Sobre la compatibilidad de la normativa italiana con la libre circulación de mercancías
24 La Comisión afirma que la exigencia de una autorización previa constituye un obstáculo injustificado a los intercambios comunitarios y que, además, la propia exigencia es contraria al artículo 30 del Tratado, en relación con el segundo guión del apartado 1 del artículo 10 del Reglamento nº 234/68, antes citado.
25 Este artículo 10 está redactado en los siguientes términos:
"Quedan prohibidos en el comercio interior de la Comunidad:
° [...]
° cualquier restricción cuantitativa o medida de efecto equivalente".
26 El Gobierno italiano admite que la normativa controvertida supone un obstáculo a los intercambios, si bien considera que dicho obstáculo se halla justificado por la finalidad de preservación de los vegetales (artículo 36 del Tratado) y resulta proporcional al objetivo perseguido: dicha medida no introduce una obligación nueva, sino que se limita a establecer una formalidad destinada a verificar el cumplimiento de lo preceptuado por la Directiva.
27 A este respecto, basta con recordar, remitiéndose al apartado 20 supra, que, contrariamente a lo que afirma el Gobierno italiano, la Directiva estableció un sistema coherente y exhaustivo de las medidas que pueden ser aplicadas con el fin de garantizar la protección de los vegetales dentro de la Comunidad. A tenor del artículo 100 del Tratado, cuando las Directivas comunitarias prevén la armonización de las medidas necesarias para garantizar la protección de la salud de los animales y de las personas y establecen procedimientos de control de su observancia, ya no está justificado ampararse en el artículo 36, y los controles adecuados deben efectuarse y las medidas de protección adoptarse en el marco establecido por la Directiva de armonización (véase, especialmente, la sentencia de 5 de octubre de 1977, Tedeschi, 5/77, Rec. p. 1555, apartado 35). La misma solución es aplicable cuando una Directiva armoniza las medidas necesarias para la protección de los vegetales.
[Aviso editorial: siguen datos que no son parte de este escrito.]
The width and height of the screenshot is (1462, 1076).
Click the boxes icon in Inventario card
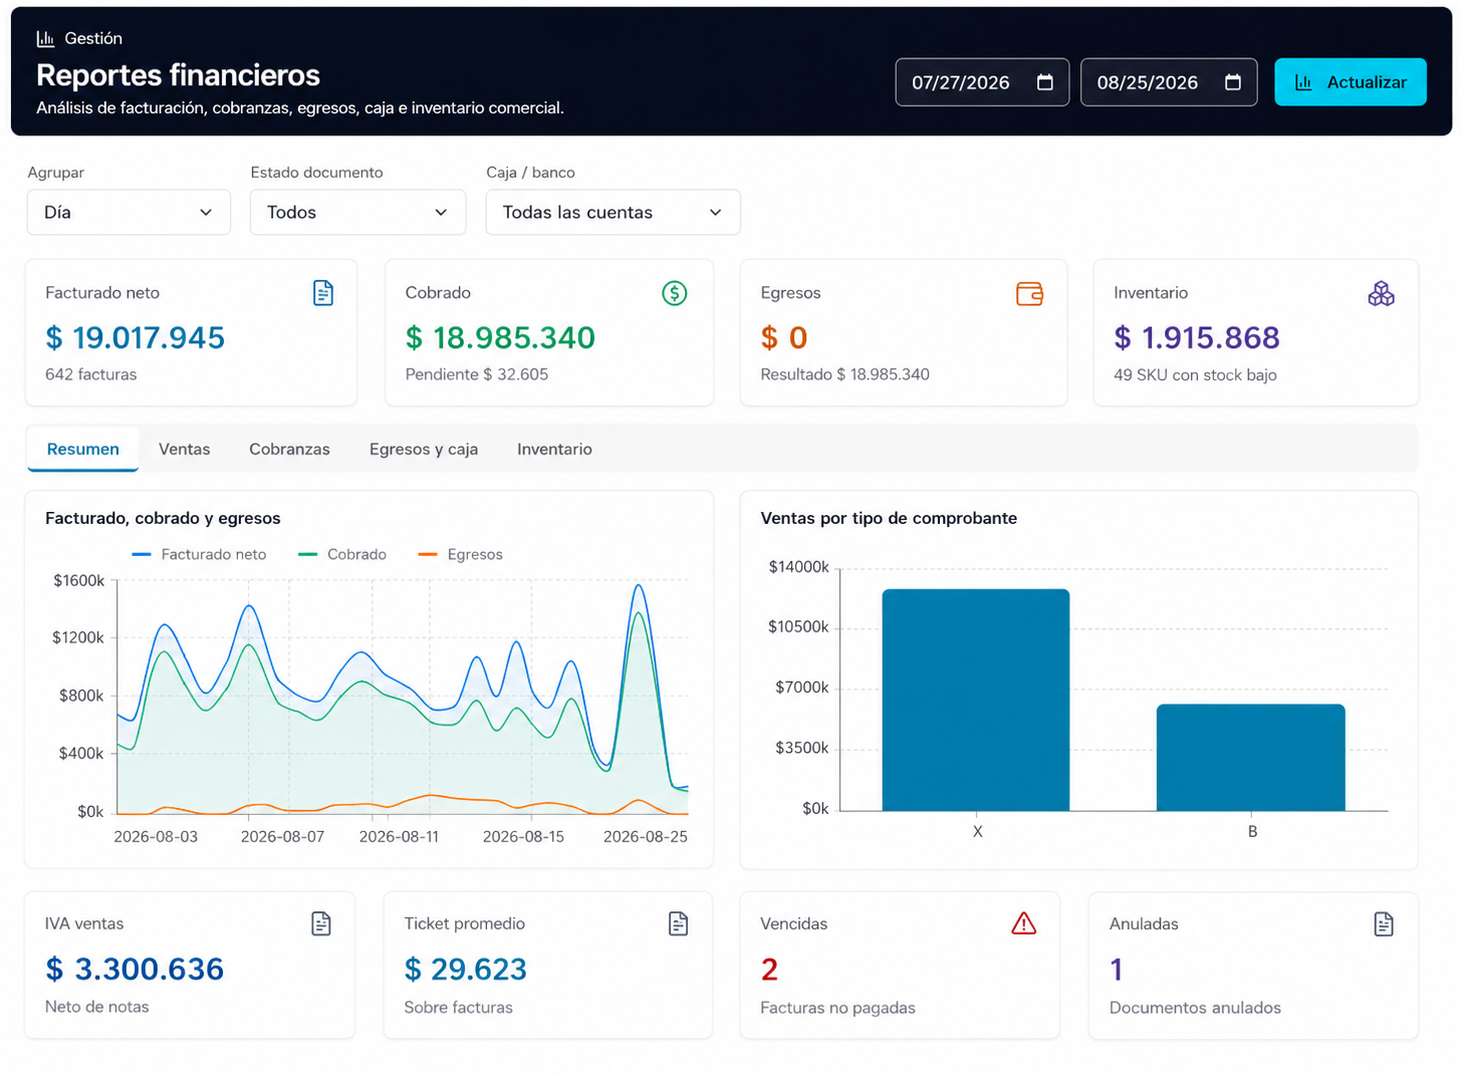1381,293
28 En esta situación, debe considerarse que la República Italiana ha incumplido asimismo las obligaciones que le incumben en virtud del artículo 30 del Tratado, en relación con el apartado 1 del artículo 10 del Reglamento nº 234/68, al exigir una autorización previa para cualquier importación de vegetales sensibles al fuego bacteriano (Erwinia amylovora).
Decisión sobre las costas
Costas
29 A tenor del apartado 2 del artículo 69 del Reglamento de Procedimiento, la parte que pierda el proceso será condenada en costas, si así lo hubiese solicitado la otra parte. Al haber sido desestimados los motivos formulados por la República Italiana, procede condenarla en costas.
Parte dispositiva
En virtud de todo lo expuesto,
EL TRIBUNAL DE JUSTICIA
decide:
1) Declarar que la República Italiana ha incumplido las obligaciones que le incumben
° en virtud del artículo 11 de la Directiva 77/93/CEE del Consejo, de 21 de diciembre de 1976, relativa a las medidas de protección contra la introducción en los Estados miembros de organismos nocivos para los vegetales o productos vegetales, modificada por las Directivas 88/572/CEE del Consejo, de 14 de noviembre de 1988, y 89/439/CEE del Consejo, de 26 de junio de 1989, y
° en virtud del artículo 30 del Tratado CEE, en relación con el apartado 1 del artículo 10 del Reglamento (CEE) nº 234/68 del Consejo, de 27 de febrero de 1968, por el que se establece una organización común de mercados en el sector de las plantas vivas y de los productos de la floricultura,
al exigir una autorización previa para cualquier importación de vegetales sensibles al fuego bacteriano (Erwinia amylovora).
2) Condenar en costas a la República Italiana.